### Tâches à faire
**A.** Indiquez si chacune des affirmations suivantes concorde avec le texte sur les Capitulations de 1535, en répondant par oui ou par non et en citant les mots décisifs du texte : (i) les Capitulations furent conclues en 1535 entre Soliman et François Ier ; (ii) selon le texte, la diplomatie du roi de France n'a eu aucune part dans ce concordat ; (iii) pour les Syriens, le nom du Franc était synonyme de défenseur du droit.
**B.** Recopiez toutes les lignes de données ci-dessous avec leurs consignes, en décalant de -66 chaque nombre des coordonnées données en réponse. Laissez les images de côté.

### Source
++++

A l’époque où Rhodes, à son tour, succombait sous les coups du sultan Soliman et où Etienne de Lusignan protestait fièrement contre la dépossession de sa famille, chassée de Chypre, l’infidèle, partout vainqueur, s’inclinait devant d’autres survivances, — celles-là d’ordre moral. En 1535, Soliman concluait avec François Ier les Capitulations, qui assuraient à la nation française, avec d’autres avantages considérables dans tout le Levant, le protectorat des Syriens chrétiens et la garde des Lieux Saints. Que la diplomatie du souple Valois ait été pour beaucoup en ce concordat, nul ne le conteste. Mais les titres qu’étalait le roi de France, il allait les chercher ailleurs que dans ses archives d’Etat. Le Franc était resté prestigieux et même populaire du Taurus à la Mer-Rouge. Son nom, qui restait synonyme de chrétien aux yeux des Infidèles, était resté, à ceux des Syriens, synonyme de défenseur du droit.

++++

Lignes de localisation de mots et d'éléments
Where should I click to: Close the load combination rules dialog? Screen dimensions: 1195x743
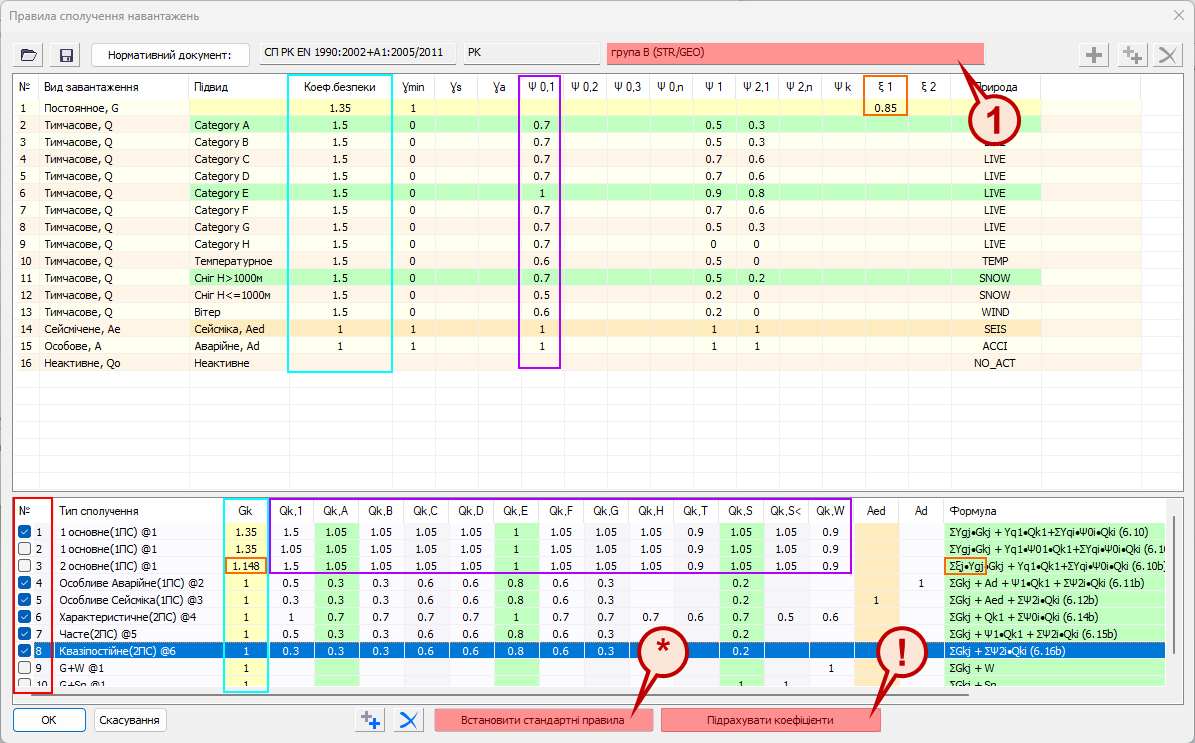pyautogui.click(x=1177, y=15)
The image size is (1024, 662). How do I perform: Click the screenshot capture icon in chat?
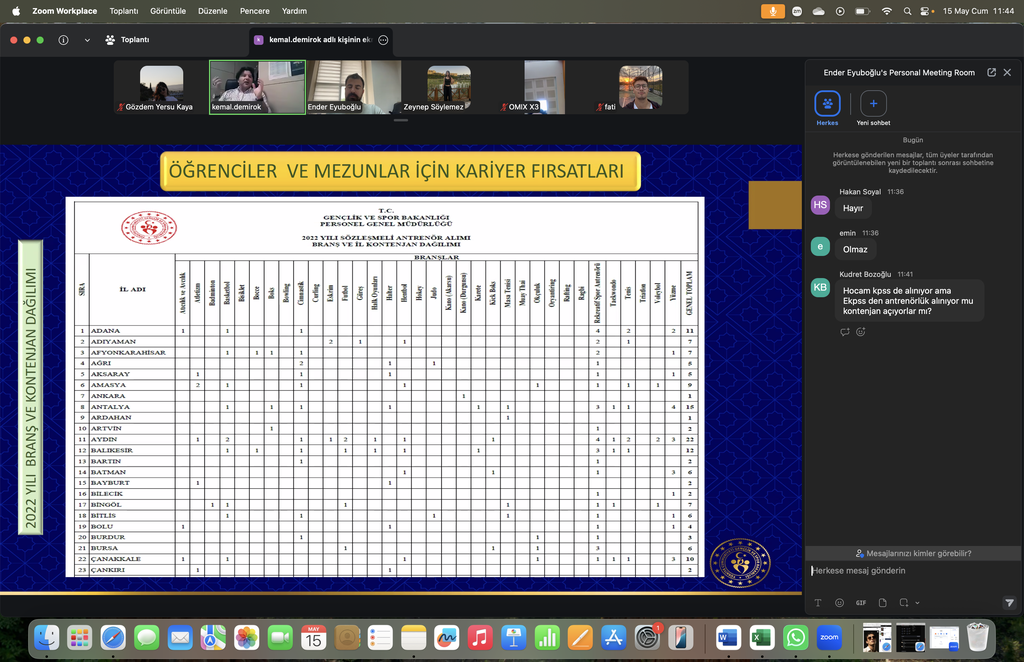[904, 603]
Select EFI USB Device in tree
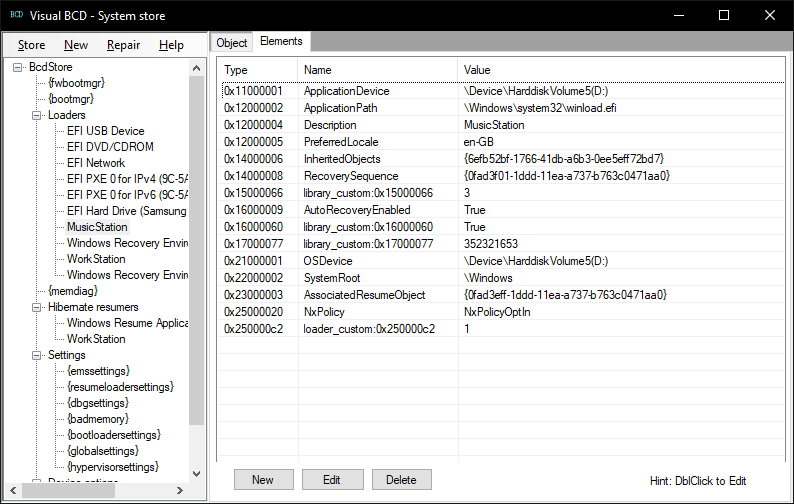 105,131
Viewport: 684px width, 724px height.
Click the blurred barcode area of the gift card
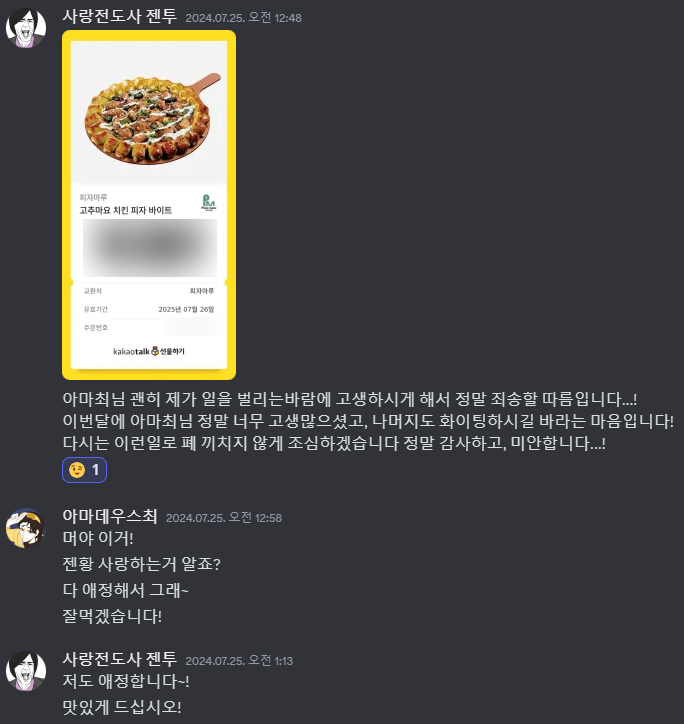tap(150, 248)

++++

### Tâches résolues
**A.**
(i) Oui : « En 1535, Soliman concluait avec François Ier les Capitulations ».
(ii) Non : « Que la diplomatie du souple Valois ait été pour beaucoup en ce concordat, nul ne le conteste. »
(iii) Oui : « était resté, à ceux des Syriens, synonyme de défenseur du droit ».

**B.**
Where should I click to: Close the load combination rules dialog? Screen dimensions: 1195x743
pyautogui.click(x=1111, y=-51)
The image size is (1024, 662). How do I perform: Click the screenshot capture icon in chat?
[838, 537]
Select EFI USB Device in tree
 39,65
Viewport: 684px width, 724px height.
Click the blurred barcode area of the gift card
tap(84, 182)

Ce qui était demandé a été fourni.